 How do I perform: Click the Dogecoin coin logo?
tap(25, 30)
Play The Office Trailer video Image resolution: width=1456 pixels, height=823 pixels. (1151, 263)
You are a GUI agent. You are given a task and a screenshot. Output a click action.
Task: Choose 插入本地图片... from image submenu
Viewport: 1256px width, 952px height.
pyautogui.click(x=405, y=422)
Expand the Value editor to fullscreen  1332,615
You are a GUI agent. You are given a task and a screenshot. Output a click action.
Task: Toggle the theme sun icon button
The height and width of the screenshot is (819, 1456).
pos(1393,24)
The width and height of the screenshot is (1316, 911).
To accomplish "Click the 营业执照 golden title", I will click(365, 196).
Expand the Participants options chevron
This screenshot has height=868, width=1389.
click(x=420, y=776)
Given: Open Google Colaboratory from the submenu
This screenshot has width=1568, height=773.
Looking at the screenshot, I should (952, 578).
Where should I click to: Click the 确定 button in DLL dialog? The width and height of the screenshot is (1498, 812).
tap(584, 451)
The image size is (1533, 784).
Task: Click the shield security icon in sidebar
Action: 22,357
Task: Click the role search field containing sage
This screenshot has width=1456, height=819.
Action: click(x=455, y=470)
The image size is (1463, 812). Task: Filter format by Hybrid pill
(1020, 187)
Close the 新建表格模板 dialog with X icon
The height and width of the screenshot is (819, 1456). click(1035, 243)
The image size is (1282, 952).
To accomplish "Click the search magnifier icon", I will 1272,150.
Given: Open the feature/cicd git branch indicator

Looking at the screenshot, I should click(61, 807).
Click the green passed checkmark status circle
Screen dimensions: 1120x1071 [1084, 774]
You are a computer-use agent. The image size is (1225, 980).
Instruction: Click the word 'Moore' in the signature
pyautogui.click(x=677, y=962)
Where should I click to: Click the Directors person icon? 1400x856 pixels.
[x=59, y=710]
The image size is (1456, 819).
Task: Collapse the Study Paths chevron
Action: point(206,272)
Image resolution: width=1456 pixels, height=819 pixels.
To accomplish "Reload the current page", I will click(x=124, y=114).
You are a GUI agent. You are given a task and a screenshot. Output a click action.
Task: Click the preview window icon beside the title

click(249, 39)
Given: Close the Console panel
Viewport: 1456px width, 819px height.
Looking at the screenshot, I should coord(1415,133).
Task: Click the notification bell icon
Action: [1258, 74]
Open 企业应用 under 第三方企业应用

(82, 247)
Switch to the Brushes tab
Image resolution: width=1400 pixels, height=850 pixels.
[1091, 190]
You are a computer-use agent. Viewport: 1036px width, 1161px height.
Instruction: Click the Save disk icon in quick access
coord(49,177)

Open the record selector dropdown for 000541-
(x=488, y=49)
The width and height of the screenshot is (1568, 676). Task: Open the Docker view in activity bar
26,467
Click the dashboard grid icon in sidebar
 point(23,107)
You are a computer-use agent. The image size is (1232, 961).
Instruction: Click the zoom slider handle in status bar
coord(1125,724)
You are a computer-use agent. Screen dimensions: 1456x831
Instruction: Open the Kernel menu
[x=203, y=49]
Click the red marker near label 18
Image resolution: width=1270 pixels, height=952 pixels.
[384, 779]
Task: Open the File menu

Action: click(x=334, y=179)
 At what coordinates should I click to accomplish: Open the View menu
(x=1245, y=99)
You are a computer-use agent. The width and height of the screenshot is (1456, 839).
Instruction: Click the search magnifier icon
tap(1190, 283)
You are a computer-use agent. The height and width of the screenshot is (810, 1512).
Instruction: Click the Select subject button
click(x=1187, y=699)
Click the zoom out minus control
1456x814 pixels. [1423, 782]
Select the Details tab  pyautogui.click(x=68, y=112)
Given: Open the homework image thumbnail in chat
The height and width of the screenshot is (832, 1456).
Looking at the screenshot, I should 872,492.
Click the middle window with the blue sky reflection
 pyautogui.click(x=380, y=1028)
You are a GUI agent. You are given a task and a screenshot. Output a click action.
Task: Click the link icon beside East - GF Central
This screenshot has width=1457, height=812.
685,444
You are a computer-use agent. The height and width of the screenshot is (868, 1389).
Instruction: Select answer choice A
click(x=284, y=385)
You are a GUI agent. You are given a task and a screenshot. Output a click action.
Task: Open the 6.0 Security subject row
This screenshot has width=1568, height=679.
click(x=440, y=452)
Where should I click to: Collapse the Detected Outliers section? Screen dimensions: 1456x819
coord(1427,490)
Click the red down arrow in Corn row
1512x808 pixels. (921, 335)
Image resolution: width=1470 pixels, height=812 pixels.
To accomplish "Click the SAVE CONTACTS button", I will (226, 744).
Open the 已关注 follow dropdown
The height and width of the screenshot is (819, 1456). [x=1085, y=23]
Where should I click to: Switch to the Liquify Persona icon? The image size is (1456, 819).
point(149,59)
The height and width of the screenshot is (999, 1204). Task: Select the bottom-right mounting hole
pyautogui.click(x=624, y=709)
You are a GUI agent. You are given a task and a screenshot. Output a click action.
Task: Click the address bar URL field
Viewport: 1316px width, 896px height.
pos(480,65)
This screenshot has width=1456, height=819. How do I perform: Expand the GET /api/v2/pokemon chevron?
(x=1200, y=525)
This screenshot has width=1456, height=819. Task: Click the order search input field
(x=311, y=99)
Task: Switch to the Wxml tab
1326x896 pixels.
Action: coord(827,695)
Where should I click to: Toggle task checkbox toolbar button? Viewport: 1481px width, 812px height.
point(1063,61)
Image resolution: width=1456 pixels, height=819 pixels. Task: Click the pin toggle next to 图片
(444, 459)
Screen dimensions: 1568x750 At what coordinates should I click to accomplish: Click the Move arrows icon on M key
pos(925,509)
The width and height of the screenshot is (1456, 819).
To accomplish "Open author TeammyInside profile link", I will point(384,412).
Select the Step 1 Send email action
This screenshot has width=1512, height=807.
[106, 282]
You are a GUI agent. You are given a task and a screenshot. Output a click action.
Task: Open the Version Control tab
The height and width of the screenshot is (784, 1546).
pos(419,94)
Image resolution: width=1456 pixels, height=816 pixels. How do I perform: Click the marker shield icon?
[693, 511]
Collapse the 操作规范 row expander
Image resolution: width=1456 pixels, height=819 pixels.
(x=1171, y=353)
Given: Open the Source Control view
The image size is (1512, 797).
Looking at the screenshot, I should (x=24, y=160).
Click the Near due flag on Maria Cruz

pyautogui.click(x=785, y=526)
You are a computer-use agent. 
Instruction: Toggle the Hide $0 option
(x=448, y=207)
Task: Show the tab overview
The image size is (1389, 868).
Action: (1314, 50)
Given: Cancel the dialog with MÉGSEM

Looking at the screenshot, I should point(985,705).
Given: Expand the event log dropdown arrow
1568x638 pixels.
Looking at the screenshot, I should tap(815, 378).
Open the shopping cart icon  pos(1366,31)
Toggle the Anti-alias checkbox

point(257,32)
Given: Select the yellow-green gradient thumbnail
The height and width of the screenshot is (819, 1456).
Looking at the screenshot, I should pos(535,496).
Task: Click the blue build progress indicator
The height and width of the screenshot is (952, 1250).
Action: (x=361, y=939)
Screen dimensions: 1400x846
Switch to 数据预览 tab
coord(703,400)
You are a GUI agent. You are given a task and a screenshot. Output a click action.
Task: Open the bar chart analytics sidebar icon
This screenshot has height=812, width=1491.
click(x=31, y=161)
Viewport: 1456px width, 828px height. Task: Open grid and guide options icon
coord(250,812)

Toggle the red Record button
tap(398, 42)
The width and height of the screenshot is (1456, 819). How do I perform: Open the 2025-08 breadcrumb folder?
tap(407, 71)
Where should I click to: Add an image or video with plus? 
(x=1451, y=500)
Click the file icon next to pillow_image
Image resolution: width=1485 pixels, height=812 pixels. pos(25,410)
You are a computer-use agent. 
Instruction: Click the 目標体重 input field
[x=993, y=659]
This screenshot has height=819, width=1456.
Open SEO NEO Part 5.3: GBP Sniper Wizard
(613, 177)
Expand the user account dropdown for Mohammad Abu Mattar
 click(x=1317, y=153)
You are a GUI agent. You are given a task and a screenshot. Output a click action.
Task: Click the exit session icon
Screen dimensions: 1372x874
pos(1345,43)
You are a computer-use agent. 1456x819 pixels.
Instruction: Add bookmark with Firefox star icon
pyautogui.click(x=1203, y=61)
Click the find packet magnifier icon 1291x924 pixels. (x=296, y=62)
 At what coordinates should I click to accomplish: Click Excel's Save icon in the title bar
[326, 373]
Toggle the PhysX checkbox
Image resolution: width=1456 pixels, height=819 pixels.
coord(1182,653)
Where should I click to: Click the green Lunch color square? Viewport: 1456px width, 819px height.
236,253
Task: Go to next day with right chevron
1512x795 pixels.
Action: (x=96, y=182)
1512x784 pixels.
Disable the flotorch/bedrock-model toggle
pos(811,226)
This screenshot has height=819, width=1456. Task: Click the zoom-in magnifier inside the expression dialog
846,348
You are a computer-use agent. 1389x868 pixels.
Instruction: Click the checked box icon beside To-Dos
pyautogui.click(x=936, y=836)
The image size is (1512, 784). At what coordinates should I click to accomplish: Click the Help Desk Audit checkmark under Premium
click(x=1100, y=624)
⁂
The problem:
When you reach the line containing "Instruction: Click the checked" in the data above, retype it and each line after it through the final one, exactly as written.

Written solution:
Instruction: Click the checked box icon beside To-Dos
pyautogui.click(x=936, y=836)
The image size is (1512, 784). At what coordinates should I click to accomplish: Click the Help Desk Audit checkmark under Premium
click(x=1100, y=624)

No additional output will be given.